I only can run the parser on a little endian machine - is there any way to read the file using their parser without add a swapbytes() call after each read?
Back in the early Iron Age, the Ancients encountered this issue when they tried to network primitive PDP-11 minicomputers with other primitive computers. The PDP-11 was the first little-Endian computer, while most others at the time were big-Endian.
To solve the problem, once and for all, they developed the network byte order concept (always big-Endia), and the corresponding network byte order macros ntohs(), ntohl(), htons(), and htonl(). Code written with those macros will always "get the right answer".
Lean on your external supplier to use the macros in their code, and the file they supply you will always be big-Endian, even if they switch to a little-Endian machine. Rewrite the parser they gave you to use the macros, and you will always be able to read their file, even if you switch to a big-Endian machine.

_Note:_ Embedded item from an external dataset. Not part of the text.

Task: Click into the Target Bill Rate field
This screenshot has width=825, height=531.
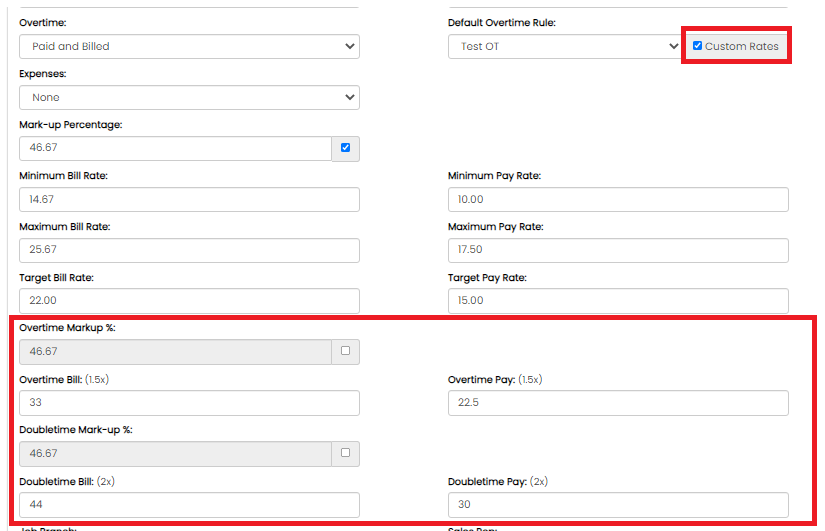Action: [189, 301]
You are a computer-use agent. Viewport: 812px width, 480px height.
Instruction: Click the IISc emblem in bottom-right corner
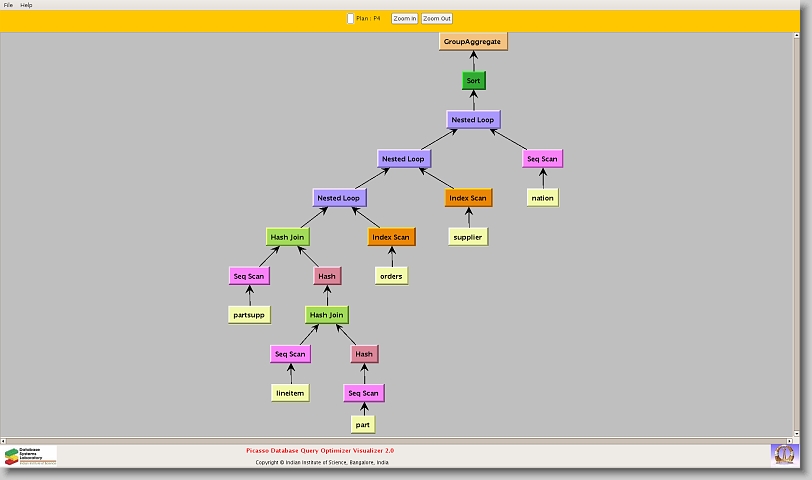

A truly prodigious amount of programmer time has been wasted on this particular problem. There are days when I think a good argument could be made for hanging the PDP-11 designer who made the little-Endian feature decision.
Try persuading the parser team to include the following code:
int getInt(char* bytes, int num)
{
int ret;
assert(num == 4);
ret = bytes[0] << 24;
ret |= bytes[1] << 16;
ret |= bytes[2] << 8;
ret |= bytes[3];
return ret;
}
it might be more time consuming than a general int i = *(reinterpret_cast<*int>(&myCharArray)); but will always get the endianness right on both big and small endian systems.
In general, there's no "easy" solution to this. You will have to modify the parser to swap the bytes of each and every integer read from the file.
It depends upon what you are doing with the data. If you are going to print the data out, you need to swap the bytes on all the numbers. If you are looking through the file for one or more values, it may be faster to byte swap your comparison value.
In general, Greg is correct, you'll have to do it the hard way.
the best approach is to just define the endianess in the file format, and not say it's machine dependent.
the writer will have to write the bytes in the correct order regardless of the CPU it's running on, and the reader will have to do the same.
You could write a parser that wraps their parser and reverses the bytes, if you don't want to modify their parser.
Be conscious of the types of data being read in. A 4-byte int or float would need endian correction. A 4-byte ASCII string would not.
In general, no.
If the read/write calls are not type aware (which, for example fread and fwrite are not) then they can't tell the difference between writing endian sensitive data and endian insensitive data.
Depending on how the parser is structured you may be able to avoid some suffering, if the I/O functions they use are aware of the types being read/written then you could modify those routines apply the correct endian conversions.
If you do have to modify all the read/write calls then creating just such a routine would be a sensible course of action.
Your question somehow conatins the answer: No!
I only can run the parser on a little endian machine - is there any way to read the file using their parser without add a swapbytes() call after each read?
If you read (and want to interpret) big endian data on a little endian machine, you must somehow and somewhere convert the data. You might do this after each read or after the whole file has been read (if the data read does not contain any information on how to read further data) - but there is no way in omitting the conversion.